WORK REQUIRED> Copy, without alteration, the records beginning with the line that contains "Disable the Calendar" and continuing through the final line of the records.

-------- RECORDED DATA --------

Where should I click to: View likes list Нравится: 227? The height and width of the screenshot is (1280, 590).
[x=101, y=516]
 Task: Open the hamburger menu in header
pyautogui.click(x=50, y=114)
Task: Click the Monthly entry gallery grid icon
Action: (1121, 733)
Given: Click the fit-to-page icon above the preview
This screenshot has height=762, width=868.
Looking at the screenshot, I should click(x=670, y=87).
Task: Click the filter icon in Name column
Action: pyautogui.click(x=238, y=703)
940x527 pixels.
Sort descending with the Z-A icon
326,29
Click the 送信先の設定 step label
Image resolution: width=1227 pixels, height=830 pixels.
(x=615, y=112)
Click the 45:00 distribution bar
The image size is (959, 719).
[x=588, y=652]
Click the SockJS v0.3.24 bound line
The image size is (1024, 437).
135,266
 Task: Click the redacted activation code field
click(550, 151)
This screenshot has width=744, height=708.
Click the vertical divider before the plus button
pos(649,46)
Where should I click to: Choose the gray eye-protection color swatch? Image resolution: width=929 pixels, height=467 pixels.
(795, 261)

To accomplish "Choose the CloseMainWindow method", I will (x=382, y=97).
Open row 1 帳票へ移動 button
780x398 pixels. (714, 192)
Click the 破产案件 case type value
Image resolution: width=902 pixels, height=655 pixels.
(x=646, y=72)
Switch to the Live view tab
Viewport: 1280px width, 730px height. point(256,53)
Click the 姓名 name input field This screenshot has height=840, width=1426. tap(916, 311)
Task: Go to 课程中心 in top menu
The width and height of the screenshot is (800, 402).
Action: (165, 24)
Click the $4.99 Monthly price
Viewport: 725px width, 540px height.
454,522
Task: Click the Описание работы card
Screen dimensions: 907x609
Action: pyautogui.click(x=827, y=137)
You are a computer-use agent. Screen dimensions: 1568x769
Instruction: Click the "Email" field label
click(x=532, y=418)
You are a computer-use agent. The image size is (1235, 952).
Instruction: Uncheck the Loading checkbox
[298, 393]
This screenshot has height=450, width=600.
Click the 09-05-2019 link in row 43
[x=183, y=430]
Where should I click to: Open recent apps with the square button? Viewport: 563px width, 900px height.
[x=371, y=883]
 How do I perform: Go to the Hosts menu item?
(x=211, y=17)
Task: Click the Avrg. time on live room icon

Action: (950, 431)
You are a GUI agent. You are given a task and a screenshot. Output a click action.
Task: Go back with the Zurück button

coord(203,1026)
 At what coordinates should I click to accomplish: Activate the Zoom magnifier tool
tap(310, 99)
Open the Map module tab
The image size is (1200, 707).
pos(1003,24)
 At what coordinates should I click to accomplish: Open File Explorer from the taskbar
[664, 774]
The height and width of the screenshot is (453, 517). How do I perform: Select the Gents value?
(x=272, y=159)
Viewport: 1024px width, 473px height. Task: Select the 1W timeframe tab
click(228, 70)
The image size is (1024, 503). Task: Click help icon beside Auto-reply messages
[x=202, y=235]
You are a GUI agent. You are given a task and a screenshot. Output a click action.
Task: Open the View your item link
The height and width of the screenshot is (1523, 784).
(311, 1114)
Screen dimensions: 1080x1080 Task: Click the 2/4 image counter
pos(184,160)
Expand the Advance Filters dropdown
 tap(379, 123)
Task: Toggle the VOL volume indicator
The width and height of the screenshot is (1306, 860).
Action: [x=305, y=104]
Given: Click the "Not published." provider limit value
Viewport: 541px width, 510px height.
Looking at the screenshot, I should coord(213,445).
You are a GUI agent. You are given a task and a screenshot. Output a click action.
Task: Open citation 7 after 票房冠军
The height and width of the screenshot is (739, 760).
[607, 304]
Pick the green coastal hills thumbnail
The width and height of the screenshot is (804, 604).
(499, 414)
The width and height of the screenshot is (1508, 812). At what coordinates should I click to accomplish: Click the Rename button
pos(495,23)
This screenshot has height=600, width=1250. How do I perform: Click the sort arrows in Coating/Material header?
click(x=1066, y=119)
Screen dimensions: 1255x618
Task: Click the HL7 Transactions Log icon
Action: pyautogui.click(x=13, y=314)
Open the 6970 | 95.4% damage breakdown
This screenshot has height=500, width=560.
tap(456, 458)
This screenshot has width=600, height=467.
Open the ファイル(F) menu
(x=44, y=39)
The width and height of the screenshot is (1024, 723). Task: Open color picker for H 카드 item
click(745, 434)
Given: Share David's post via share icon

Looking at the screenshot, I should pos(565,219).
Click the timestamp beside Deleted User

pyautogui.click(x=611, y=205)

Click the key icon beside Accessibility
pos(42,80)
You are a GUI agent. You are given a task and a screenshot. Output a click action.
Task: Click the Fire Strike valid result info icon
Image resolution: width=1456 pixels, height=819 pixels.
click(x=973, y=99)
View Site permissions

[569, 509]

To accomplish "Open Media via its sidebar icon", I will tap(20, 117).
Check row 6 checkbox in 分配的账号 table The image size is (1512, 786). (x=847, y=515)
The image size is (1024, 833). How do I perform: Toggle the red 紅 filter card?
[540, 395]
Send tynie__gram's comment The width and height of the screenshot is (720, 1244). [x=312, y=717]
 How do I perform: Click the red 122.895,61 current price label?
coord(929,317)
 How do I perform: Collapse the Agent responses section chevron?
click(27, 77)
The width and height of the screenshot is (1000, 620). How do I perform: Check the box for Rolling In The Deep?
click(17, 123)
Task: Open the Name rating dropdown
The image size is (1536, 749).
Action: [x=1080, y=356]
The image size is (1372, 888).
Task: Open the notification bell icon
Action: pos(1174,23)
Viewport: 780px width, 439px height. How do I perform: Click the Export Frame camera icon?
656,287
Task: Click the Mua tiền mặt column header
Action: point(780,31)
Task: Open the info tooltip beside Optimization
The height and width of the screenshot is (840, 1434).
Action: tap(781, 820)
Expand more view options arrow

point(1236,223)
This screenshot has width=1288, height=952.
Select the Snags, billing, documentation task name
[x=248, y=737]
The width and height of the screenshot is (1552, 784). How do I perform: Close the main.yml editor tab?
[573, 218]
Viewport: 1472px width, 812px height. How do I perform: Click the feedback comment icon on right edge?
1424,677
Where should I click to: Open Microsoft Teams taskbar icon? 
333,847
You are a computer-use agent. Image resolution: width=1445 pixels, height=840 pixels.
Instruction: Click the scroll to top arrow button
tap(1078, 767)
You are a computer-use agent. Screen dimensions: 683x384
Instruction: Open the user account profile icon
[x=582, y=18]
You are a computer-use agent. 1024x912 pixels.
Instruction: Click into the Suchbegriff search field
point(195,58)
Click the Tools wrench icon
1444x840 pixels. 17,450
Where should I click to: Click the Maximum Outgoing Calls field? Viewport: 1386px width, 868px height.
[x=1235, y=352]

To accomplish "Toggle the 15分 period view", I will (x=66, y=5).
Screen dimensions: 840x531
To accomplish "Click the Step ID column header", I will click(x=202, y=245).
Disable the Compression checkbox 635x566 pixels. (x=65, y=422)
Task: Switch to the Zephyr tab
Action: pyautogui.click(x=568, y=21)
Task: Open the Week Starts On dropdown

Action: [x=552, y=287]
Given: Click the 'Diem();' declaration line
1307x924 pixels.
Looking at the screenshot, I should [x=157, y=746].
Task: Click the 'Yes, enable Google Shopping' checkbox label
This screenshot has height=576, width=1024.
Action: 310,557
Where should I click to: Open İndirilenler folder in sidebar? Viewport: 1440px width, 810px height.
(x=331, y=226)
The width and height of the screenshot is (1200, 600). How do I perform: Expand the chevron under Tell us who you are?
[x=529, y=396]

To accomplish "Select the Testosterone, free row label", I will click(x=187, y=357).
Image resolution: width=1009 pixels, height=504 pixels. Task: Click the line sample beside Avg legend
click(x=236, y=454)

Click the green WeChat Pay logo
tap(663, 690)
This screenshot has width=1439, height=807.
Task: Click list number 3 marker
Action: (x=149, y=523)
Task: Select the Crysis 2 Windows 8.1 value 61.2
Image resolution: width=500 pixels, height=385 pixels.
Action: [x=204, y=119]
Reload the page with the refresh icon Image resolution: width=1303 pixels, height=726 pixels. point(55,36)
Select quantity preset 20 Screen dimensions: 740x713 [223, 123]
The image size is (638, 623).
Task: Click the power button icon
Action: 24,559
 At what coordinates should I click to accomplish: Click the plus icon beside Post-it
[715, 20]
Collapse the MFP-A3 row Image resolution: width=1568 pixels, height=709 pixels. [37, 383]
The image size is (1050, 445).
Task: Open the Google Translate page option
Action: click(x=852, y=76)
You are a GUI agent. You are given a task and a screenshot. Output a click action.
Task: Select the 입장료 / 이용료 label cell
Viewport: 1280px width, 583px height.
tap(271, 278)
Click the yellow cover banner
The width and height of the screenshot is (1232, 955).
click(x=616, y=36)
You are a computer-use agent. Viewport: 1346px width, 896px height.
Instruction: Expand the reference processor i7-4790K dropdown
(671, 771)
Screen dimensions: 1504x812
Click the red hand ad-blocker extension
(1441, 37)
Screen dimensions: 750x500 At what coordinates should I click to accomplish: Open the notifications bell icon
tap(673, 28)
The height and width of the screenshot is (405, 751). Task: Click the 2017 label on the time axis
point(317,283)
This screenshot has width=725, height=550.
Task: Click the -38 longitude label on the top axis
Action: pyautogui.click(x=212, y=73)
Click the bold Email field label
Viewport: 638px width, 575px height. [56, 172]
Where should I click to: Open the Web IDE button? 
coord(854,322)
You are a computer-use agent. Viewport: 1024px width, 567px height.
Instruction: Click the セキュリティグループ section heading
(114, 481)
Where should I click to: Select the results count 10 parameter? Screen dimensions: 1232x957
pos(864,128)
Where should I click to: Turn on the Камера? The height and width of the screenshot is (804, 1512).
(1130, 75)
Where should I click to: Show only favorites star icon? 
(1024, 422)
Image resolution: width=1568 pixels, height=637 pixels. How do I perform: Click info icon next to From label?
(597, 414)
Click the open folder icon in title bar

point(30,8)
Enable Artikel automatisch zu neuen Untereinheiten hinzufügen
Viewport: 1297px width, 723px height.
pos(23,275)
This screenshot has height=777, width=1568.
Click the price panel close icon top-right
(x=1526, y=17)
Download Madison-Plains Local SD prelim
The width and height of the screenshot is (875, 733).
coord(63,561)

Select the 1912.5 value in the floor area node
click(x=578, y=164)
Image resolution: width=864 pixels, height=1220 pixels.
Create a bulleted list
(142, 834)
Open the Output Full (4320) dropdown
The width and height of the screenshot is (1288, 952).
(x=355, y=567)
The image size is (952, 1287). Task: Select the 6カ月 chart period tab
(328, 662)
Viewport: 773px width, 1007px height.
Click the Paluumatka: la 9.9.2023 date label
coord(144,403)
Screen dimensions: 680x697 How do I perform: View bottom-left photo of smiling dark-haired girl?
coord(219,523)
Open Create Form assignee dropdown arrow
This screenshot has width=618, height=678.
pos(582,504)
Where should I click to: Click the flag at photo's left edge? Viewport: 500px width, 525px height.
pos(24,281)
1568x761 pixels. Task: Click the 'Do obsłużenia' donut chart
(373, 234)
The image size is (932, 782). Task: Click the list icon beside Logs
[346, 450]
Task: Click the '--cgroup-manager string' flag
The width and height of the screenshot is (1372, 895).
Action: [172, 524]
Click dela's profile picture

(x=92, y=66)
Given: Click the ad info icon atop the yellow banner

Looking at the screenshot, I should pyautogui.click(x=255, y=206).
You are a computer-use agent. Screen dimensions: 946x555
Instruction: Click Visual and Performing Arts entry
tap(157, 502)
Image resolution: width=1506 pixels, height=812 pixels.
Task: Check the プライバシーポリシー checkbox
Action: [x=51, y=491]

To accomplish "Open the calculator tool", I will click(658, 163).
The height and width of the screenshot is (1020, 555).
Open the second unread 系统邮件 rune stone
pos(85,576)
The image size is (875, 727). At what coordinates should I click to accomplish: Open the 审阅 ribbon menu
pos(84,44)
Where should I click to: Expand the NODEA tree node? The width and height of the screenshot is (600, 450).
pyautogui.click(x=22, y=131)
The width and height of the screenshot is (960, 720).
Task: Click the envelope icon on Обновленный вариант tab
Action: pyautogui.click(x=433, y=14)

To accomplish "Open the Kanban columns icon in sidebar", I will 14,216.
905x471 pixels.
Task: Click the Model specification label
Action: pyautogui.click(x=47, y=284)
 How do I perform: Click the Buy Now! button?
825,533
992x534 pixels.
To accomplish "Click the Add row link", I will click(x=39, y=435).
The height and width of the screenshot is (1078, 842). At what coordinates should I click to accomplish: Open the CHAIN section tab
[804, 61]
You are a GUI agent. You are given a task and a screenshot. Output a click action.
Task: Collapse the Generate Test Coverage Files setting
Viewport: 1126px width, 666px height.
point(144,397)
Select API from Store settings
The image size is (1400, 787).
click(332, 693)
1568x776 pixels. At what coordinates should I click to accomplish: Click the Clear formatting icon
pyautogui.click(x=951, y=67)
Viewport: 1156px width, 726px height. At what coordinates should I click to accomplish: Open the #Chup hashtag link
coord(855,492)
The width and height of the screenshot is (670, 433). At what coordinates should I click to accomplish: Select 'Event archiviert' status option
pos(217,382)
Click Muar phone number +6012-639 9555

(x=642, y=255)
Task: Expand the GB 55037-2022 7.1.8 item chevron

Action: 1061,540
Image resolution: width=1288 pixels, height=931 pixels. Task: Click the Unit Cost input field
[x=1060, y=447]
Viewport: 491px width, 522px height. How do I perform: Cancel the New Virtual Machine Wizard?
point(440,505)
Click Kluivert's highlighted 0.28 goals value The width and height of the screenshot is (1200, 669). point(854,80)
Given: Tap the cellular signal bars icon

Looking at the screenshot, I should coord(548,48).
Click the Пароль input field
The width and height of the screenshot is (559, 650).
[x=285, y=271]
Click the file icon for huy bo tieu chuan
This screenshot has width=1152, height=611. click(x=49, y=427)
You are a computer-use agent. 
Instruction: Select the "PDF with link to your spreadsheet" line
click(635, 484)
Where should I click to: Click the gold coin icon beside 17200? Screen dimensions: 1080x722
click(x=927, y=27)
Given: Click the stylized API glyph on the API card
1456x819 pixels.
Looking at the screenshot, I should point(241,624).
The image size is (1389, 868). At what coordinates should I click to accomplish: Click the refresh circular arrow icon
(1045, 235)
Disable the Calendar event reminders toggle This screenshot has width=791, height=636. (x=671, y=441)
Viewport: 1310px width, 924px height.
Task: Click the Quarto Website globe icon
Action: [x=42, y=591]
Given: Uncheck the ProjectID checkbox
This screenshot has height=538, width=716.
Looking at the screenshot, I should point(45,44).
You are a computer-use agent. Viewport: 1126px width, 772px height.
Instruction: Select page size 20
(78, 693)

--------

SOLUTION TO THIS EXERCISE>
Disable the Calendar event reminders toggle This screenshot has width=791, height=636. (x=671, y=441)
Viewport: 1310px width, 924px height.
Task: Click the Quarto Website globe icon
Action: [x=42, y=591]
Given: Uncheck the ProjectID checkbox
This screenshot has height=538, width=716.
Looking at the screenshot, I should point(45,44).
You are a computer-use agent. Viewport: 1126px width, 772px height.
Instruction: Select page size 20
(78, 693)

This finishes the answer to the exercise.